Extract provided:
· · ·
Other advantages of FDM patterns are that they have greater strength, toughness and accuracy than wax or other additive manufacturing technologies. This durability is important because it prevents damage that often occurs in the transportation and handling of patterns made of wax or other materials.
Three-dimensional printing of models for preoperative planning enhances the 3D perception of the planned operation, either as a visual-tactile aid or for performing mock surgeries. It allows for preadaptation of surgical instruments such as fixation plates and thus shortens the operation and improves precision.
Three-dimensional printed PSI allows for accurate reconstruction of anatomic relations as well as efficiently restoring function. A PSI spares the need for adaptation in the operating theater, thus resulting in highly resistant implants which can easily withstand physiological forces. The application of PSI is expanding rapidly, and we will see many more innovative treatment modalities in the near future based on this technology.
Surgeons are increasingly planning their operations by producing and reviewing 3D printed prototypes of the physical problem being operated on. Using this method of preparation, surgeons can get a better idea of what the surgery entails – reducing the possibility of error.
Printed models are also a more cost effective way for medical students to study human anatomy. Prosthetic limbs are increasingly being developed by way of 3D printing – bringing the latest cutting edge technology in functional prosthetics to entire communities of people that would otherwise not be able to afford or access the care they need.
3D printed prototypes in the Optical or Eyewear sector is on the rise, as it is complex to design a spectacle frame and get it all done in the first try, so it is advisable to go for a 3D printing prototype and then finalize the shape and size.
Before launching a new product into the market, a number of steps are required to transform a concept or idea into the final, physical product. Prototyping is a vital stage in this process, giving designers important insights as to how a toy will look and function. To this end, 3D printing is the ideal prototyping method for creating functional, visual prototypes rapidly and cost-effectively.
Toy designers can use 3D printing to create functional models to test and validate among potential users and distributors. This helps to determine the requirements for the final product. Importantly, 3D printing enables designers to produce multiple prototypes in a very short period time – meaning that extensive feedback can be used to formulate the final requirements. The iterative potential of 3D printing therefore enables greater experimentation, leading to greater product innovation, and ultimately better toys.
3D printing opens up the opportunity for toymakers to interact with their customers and build a stronger relationship within their customer community. As the toy industry welcomes the increase of "STEM toys", 3D printing may find another good use in the sector. The term refers to toys designed with a pedagogical approach in mind, helping children to develop skills in the core areas of science, technology, engineering and mathematics. Hence the potential is vast - the ability to sell child-friendly 3D printers that allow children to design, print and create their own toys – a good way of introducing them to the world of engineering and technology.
· · ·
Data section:
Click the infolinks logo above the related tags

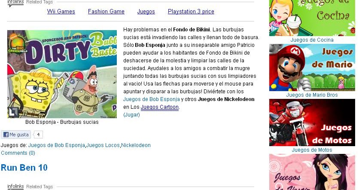pyautogui.click(x=15, y=2)
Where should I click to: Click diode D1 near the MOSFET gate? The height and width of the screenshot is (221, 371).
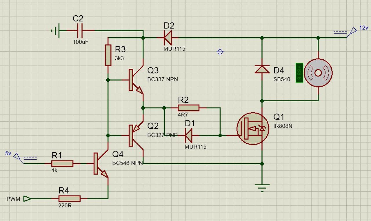tap(188, 135)

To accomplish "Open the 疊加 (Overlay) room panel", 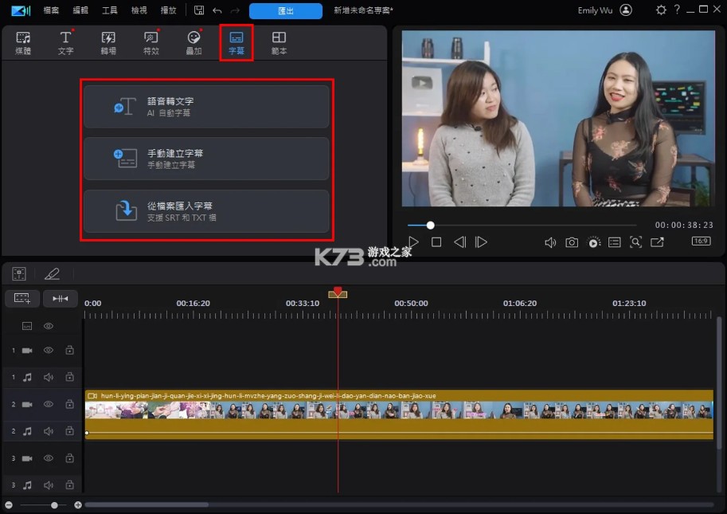I will pos(193,42).
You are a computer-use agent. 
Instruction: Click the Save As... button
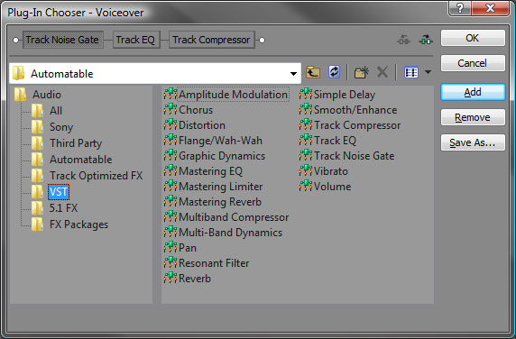click(x=473, y=142)
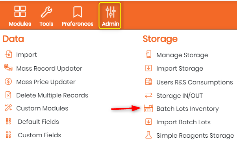Viewport: 237px width, 144px height.
Task: Open the Admin sliders icon
Action: click(x=111, y=12)

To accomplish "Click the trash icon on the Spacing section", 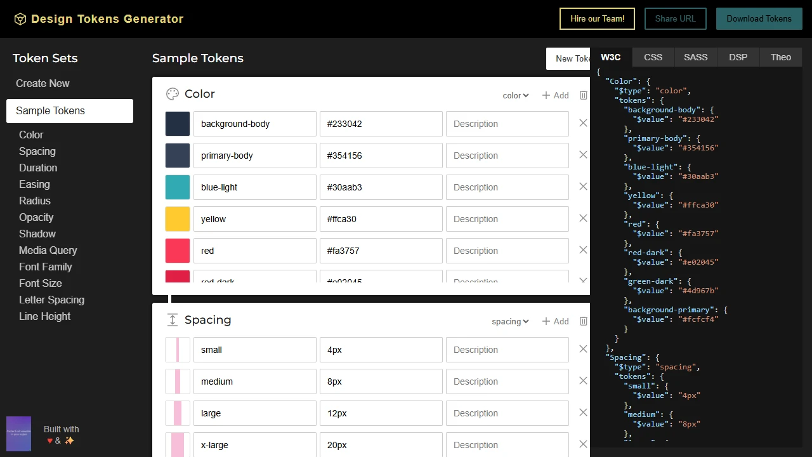I will [583, 321].
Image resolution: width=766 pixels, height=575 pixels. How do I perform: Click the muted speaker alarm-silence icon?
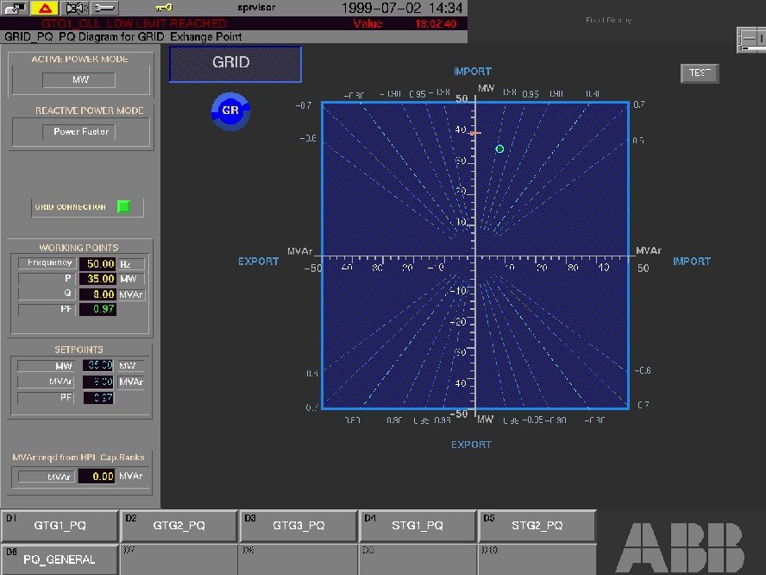(x=76, y=8)
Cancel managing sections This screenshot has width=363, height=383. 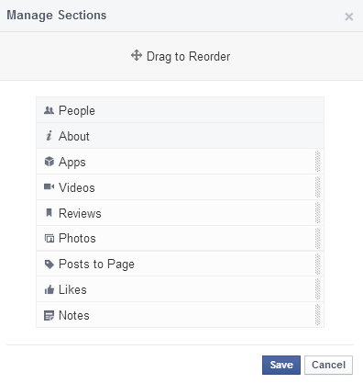(x=328, y=365)
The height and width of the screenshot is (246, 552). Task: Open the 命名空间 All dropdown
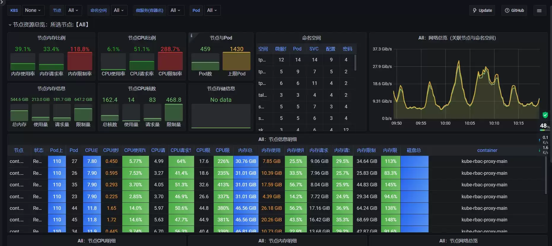(x=119, y=10)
· · ·
Work instructions: Reproduce word for word the part of the 3D printing text starting at "Printed models are" and ending at "shape and size.". None of the items is needed here.

Result below:
Printed models are also a more cost effective way for medical students to study human anatomy. Prosthetic limbs are increasingly being developed by way of 3D printing – bringing the latest cutting edge technology in functional prosthetics to entire communities of people that would otherwise not be able to afford or access the care they need.
3D printed prototypes in the Optical or Eyewear sector is on the rise, as it is complex to design a spectacle frame and get it all done in the first try, so it is advisable to go for a 3D printing prototype and then finalize the shape and size.